### Fragmento del texto
::::

Por P. RENÉ MARIE
BERTHOD
·
¿Qué
es la misa?
·
La
doctrina católica definida
·
¿Qué
sucede con la nueva misa?
·
La
nueva misa y la presencia real
·
La
nueva misa y el sacrificio eucarístico
·
La
nueva misa y el papel del sacerdote
Este análisis de la nueva
misa del canónigo Berthod va directo al grano.
El canónigo René Berthod (+26/06/1996), sacerdote de la congregación
de los Canónigos del Gran San Bernardo, tras una larga y brillante carrera como
profesor, fue durante varios años director del seminario de Écône. Eminente y profundo
teólogo, gran conocedor de santo Tomás, aceptó en 1981 redactar una breve
crítica de la nueva misa para la revista del Movimiento de la Juventud Católica
de Francia, Savoir et Servir
(n.º 9).
La
Iglesia de Cristo fue instituida con una doble misión: una misión de fe y una
misión de santificación de los hombres redimidos por la sangre del Salvador.
Debe aportar a los hombres la fe y la gracia: la fe mediante su enseñanza, la
gracia mediante los sacramentos que Cristo Señor le confió.
Su
misión de fe consiste en transmitir a los hombres la Revelación hecha por Dios
al mundo sobre las realidades espirituales y sobrenaturales, y conservarla sin
alteración a través del tiempo y los siglos.
La
Iglesia católica es ante todo la fe que no cambia; es, como dice san Pablo, la
columna de la verdad que atraviesa los siglos, siempre fiel a sí misma y
testigo inflexible de Dios en un mundo en perpetuos cambios y contradicciones.

::::

### Tarea a realizar
Repite sin ningún cambio el pasaje del texto sobre la nueva misa que empieza con las palabras que contienen "El canónigo René" y termina con "sangre del Salvador.".

::::

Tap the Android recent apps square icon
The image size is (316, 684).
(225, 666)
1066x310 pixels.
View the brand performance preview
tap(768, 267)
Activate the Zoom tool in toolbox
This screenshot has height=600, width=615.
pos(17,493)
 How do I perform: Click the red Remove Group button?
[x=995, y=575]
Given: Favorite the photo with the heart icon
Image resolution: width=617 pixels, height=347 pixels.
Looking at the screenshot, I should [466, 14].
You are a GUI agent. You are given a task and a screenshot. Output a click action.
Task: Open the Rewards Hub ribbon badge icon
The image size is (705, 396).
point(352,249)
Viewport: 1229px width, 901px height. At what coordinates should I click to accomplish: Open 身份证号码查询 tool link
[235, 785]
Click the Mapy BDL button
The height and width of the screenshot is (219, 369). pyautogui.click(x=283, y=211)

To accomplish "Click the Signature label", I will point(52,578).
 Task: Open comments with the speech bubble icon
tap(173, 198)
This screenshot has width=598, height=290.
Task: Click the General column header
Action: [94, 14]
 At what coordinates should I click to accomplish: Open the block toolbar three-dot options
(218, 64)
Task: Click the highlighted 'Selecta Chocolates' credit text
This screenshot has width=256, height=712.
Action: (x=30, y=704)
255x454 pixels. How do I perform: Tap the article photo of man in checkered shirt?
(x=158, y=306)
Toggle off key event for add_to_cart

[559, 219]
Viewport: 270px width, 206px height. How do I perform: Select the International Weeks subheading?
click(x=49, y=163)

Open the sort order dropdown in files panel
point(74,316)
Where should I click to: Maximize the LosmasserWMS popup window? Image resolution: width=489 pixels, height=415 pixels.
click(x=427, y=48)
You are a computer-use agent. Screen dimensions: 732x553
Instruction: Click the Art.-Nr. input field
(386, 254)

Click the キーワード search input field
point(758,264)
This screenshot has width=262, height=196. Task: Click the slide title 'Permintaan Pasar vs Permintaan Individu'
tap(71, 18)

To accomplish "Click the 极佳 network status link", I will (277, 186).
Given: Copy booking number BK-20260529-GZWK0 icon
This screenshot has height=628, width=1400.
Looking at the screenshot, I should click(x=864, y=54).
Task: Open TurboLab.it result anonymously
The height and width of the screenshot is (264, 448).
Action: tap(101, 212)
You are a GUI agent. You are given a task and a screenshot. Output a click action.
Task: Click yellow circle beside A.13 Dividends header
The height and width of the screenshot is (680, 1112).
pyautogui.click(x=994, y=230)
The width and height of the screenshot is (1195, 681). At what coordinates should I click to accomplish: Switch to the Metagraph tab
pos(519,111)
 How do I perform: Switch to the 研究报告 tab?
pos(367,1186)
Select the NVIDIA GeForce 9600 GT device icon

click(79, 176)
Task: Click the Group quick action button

::::

### Respuesta correcta
El canónigo René Berthod (+26/06/1996), sacerdote de la congregación
de los Canónigos del Gran San Bernardo, tras una larga y brillante carrera como
profesor, fue durante varios años director del seminario de Écône. Eminente y profundo
teólogo, gran conocedor de santo Tomás, aceptó en 1981 redactar una breve
crítica de la nueva misa para la revista del Movimiento de la Juventud Católica
de Francia, Savoir et Servir
(n.º 9).
La
Iglesia de Cristo fue instituida con una doble misión: una misión de fe y una
misión de santificación de los hombres redimidos por la sangre del Salvador.